卫皇后穿着素雅,黛色绣刻丝瑞草广袖鸾衣,长长的衣摆拖至身后,织金刺绣的霞帔垂着金色的流苏,自胸前坠下。腰间系有华丽的黑色绶带,臂上缠着黑色的花翎披帛。最显眼的是头上梳着仅有皇后才可以梳的凌云髻。
在座除去卫皇后还有刚刚病愈的吴美人、打扮妖艳的赵贵人,以及其他三个妃嫔。
卫皇后看了看吴美人,关切地问:“不知吴美人身子可好些了?”
“谢皇后娘娘关怀,臣妾好些了。”吴美人起身行礼。
“这病倒是来得快去得快,身子还需好好静养才是。”卫皇后点点头。
“诺,臣妾明白。多亏了李夫人送来的药,吃下去两副便好全了。”吴美人道。
“李夫人?”赵贵人插话,拨了拨玉杯中的铁观音,“可是昭阳殿里住的李夫人?”
“赵贵人说笑了,这宫中不是只有一位李夫人么?还是本宫多日不出高门殿,竟这般不知宫中之事了?”坐在皇后左首的一位妃嫔说话。
看模样她年级稍长,发髻简单,衣裙也素雅,唯有脖颈上戴着一枚通体发红的玉石很是耀眼,像极了西域的血玉。
此人正是贤妃郑氏。
听闻宫中有两位妃位,一位便就是贤妃郑氏,可惜她早年曾受了风寒久病不愈,故而病好后很少出门,长居于未央宫高门殿。另一位则是未央宫长年殿德妃冯氏。

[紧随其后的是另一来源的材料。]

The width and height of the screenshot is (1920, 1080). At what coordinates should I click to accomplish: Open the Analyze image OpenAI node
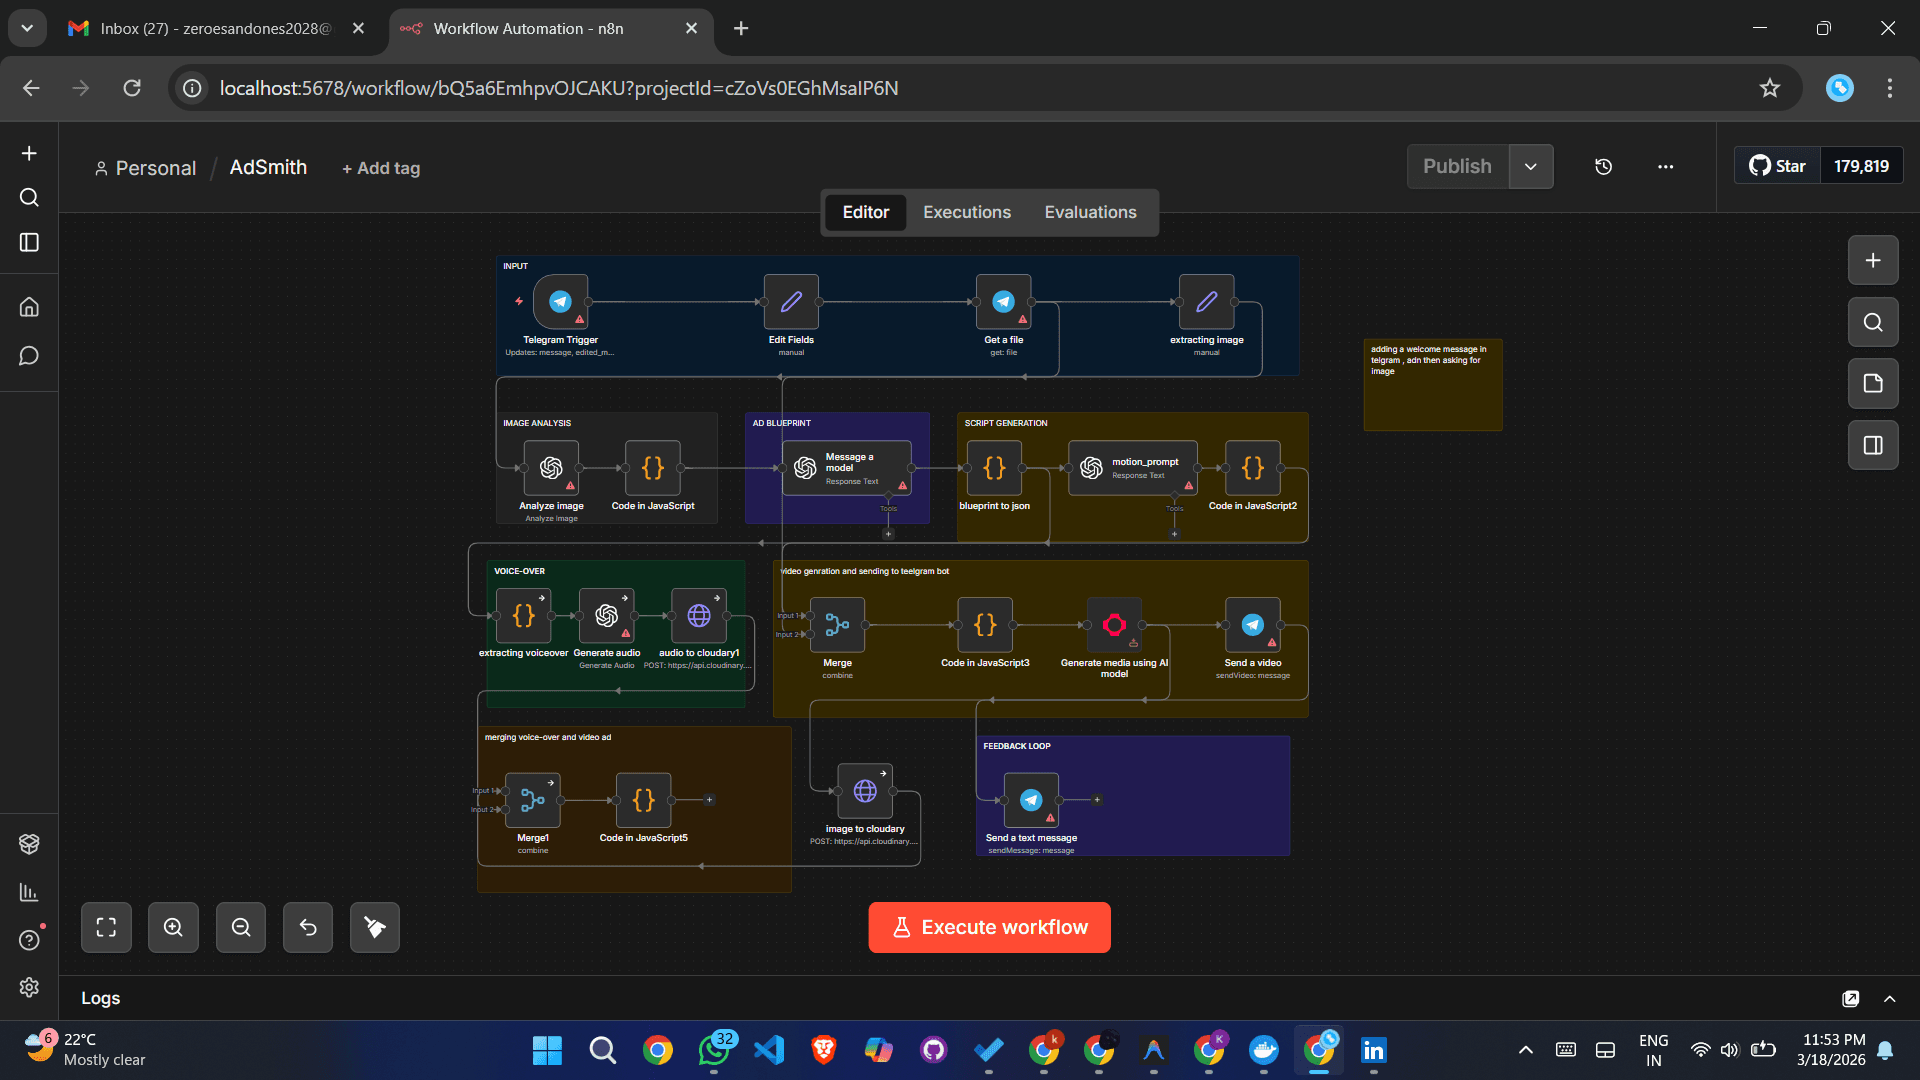coord(551,468)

赵贵人被贤妃堵了话头,却毫不客气道:“贤妃久居深宫,自是不知道这位李夫人的厉害的。倒也是叫臣妾开了眼,李夫人竟连医术也会。贤妃身子不爽,也可请李夫人瞧瞧。”
贤妃有些不高兴,却也不再言语。
卫皇后此时方说话:“噢?本宫倒是未听闻李夫人竟会医术?”
吴美人道:“并非是李夫人,是昭阳殿的一个宫人尹氏。”
“宫人?放着那太医令不用,何以去找宫人诊治?若是出了差错可如何是好?”赵贵人疾言厉色道。
“可臣妾看着吴姊姊精神好多了,既然好了便是好事,皇后娘娘说可是?”一个年幼的妃嫔奶声奶气道。

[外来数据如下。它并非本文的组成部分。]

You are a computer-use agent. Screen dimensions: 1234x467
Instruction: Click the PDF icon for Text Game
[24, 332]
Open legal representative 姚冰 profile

卫皇后赞赏地看一眼她,道:“周更衣所言极是。但宫中有规矩,断不能轻贱了,往后还是宣了太医令好些。”
吴美人道:“诺,臣妾谨记。”
赵贵人狠狠瞪了一眼周更衣,自顾自喝茶,不再说话。
卫皇后道:“李夫人不遗余力照拂宫中姐妹,自当褒奖。叹雨,去将那镂金如意送到昭阳殿去,说是本宫赏赐的。”
“诺。”叹雨道。
叹雨刚离去,却听见殿外传来娇笑声,“那镂金如意上雕刻着双喜、蝙蝠,臣妾如没有记错,想来还有和合二仙罢?非是李夫人的大喜之日,皇后竟也舍得赏给他人?”
来人正是昭仪王丰荣。
她一袭玫红色广袖长裾,颜色已经越制,发髻上更是钗有六对发簪。红珊瑚福字双钗一对、天保宜簪一对、鎏金掐丝凤穿牡丹步摇四对。

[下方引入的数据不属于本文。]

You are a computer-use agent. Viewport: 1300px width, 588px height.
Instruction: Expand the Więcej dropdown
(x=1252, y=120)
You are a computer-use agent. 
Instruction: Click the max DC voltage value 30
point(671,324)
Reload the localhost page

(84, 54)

那步摇上镂空雕刻金银花,坠着长长的玉珠至耳垂,红珊瑚上还刻着六叶花,末了嵌入一颗红宝石。
极尽奢华!
那凤穿牡丹是皇后才可以佩戴的首饰,王昭仪竟戴了四对。
她笑着走来,朝卫皇后行礼,显得很是随意,说道:“臣妾早起有些不适,想来是皇子在肚中多少不适应,故而来迟了,皇后娘娘不会怪罪臣妾罢?”
“无妨,王昭仪一贯来的不早。”卫皇后微微笑着。
周更衣闻言忍俊不禁,捂嘴偷笑。
王昭仪狠狠瞪过去,看到周更衣少不更事,只忙于喝茶吃点心,心里一松,眼神放缓,环视众人,道:“李夫人竟未来。”
“昨夜陛下宿于昭阳殿,想来是伺候陛下累了。”卫皇后道。
王昭仪闻言气怒至极,看向赵贵人。赵贵人却也无可奈何,垂下了眼睑不敢多说一句。
“往日陛下宿在本宫的鸣鸾殿时本宫也从未贪睡,当真仗着恩宠便不像话了!皇后娘娘对这些新入宫的妃嫔宽宏大量,怎想她们不知天高地厚,还需好好教训才是!”
王昭仪一番话出口,赵贵人道:“王昭仪也听见了,皇后娘娘不但不罚,还赏了李夫人呢。”
“本宫自有本宫的计较。”卫皇后温和说道。
“皇后娘娘身为主位,这般放纵妃嫔,是要置宫规于不顾么?皇后娘娘若是不愿管,本宫乐意代劳。”王昭仪冷声道。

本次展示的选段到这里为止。